WHAT IS BEING ASKED: Before doing anything else, copy the entries below exactly.
++++++
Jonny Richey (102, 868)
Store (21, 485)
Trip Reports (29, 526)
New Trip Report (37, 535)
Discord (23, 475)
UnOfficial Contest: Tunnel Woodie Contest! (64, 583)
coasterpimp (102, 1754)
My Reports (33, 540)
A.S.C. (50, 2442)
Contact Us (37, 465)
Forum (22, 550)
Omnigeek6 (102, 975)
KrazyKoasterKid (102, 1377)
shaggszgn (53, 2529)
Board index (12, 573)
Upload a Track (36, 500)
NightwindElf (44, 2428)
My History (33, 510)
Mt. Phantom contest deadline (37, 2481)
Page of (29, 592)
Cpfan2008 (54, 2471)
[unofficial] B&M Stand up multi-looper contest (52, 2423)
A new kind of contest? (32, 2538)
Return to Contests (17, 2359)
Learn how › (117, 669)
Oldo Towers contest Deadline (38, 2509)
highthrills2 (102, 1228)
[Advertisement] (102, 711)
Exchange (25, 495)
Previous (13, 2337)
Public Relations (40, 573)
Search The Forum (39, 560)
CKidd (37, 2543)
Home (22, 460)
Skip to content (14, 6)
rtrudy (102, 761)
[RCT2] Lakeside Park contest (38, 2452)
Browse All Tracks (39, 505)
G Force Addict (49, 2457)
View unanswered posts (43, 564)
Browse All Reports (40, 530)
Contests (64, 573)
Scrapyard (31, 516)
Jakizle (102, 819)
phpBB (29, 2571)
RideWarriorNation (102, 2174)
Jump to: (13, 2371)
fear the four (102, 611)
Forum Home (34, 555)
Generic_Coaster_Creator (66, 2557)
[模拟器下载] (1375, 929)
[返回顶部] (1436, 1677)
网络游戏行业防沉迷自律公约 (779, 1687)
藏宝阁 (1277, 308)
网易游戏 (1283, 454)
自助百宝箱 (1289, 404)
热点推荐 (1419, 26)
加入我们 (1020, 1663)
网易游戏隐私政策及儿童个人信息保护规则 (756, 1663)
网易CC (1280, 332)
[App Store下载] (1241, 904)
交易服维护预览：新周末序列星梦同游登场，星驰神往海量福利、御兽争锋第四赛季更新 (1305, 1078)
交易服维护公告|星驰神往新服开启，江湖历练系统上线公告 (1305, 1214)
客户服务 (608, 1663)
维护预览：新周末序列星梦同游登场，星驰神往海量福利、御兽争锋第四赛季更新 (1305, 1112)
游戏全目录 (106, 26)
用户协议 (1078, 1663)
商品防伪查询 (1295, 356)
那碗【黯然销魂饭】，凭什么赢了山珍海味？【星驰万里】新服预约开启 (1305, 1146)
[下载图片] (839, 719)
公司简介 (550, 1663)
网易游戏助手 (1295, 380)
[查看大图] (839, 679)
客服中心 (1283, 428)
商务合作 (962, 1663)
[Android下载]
++++++
RESPONSE AREA:
Jonny Richey (102, 868)
Store (21, 485)
Trip Reports (29, 526)
New Trip Report (37, 535)
Discord (23, 475)
UnOfficial Contest: Tunnel Woodie Contest! (64, 583)
coasterpimp (102, 1754)
My Reports (33, 540)
A.S.C. (50, 2442)
Contact Us (37, 465)
Forum (22, 550)
Omnigeek6 (102, 975)
KrazyKoasterKid (102, 1377)
shaggszgn (53, 2529)
Board index (12, 573)
Upload a Track (36, 500)
NightwindElf (44, 2428)
My History (33, 510)
Mt. Phantom contest deadline (37, 2481)
Page of (29, 592)
Cpfan2008 (54, 2471)
[unofficial] B&M Stand up multi-looper contest (52, 2423)
A new kind of contest? (32, 2538)
Return to Contests (17, 2359)
Learn how › (117, 669)
Oldo Towers contest Deadline (38, 2509)
highthrills2 (102, 1228)
[Advertisement] (102, 711)
Exchange (25, 495)
Previous (13, 2337)
Public Relations (40, 573)
Search The Forum (39, 560)
CKidd (37, 2543)
Home (22, 460)
Skip to content (14, 6)
rtrudy (102, 761)
[RCT2] Lakeside Park contest (38, 2452)
Browse All Tracks (39, 505)
G Force Addict (49, 2457)
View unanswered posts (43, 564)
Browse All Reports (40, 530)
Contests (64, 573)
Scrapyard (31, 516)
Jakizle (102, 819)
phpBB (29, 2571)
RideWarriorNation (102, 2174)
Jump to: (13, 2371)
fear the four (102, 611)
Forum Home (34, 555)
Generic_Coaster_Creator (66, 2557)
[模拟器下载] (1375, 929)
[返回顶部] (1436, 1677)
网络游戏行业防沉迷自律公约 (779, 1687)
藏宝阁 (1277, 308)
网易游戏 (1283, 454)
自助百宝箱 (1289, 404)
热点推荐 (1419, 26)
加入我们 (1020, 1663)
网易游戏隐私政策及儿童个人信息保护规则 (756, 1663)
网易CC (1280, 332)
[App Store下载] (1241, 904)
交易服维护预览：新周末序列星梦同游登场，星驰神往海量福利、御兽争锋第四赛季更新 (1305, 1078)
交易服维护公告|星驰神往新服开启，江湖历练系统上线公告 (1305, 1214)
客户服务 (608, 1663)
维护预览：新周末序列星梦同游登场，星驰神往海量福利、御兽争锋第四赛季更新 (1305, 1112)
游戏全目录 (106, 26)
用户协议 (1078, 1663)
商品防伪查询 (1295, 356)
那碗【黯然销魂饭】，凭什么赢了山珍海味？【星驰万里】新服预约开启 (1305, 1146)
[下载图片] (839, 719)
公司简介 (550, 1663)
网易游戏助手 (1295, 380)
[查看大图] (839, 679)
客服中心 (1283, 428)
商务合作 (962, 1663)
[Android下载]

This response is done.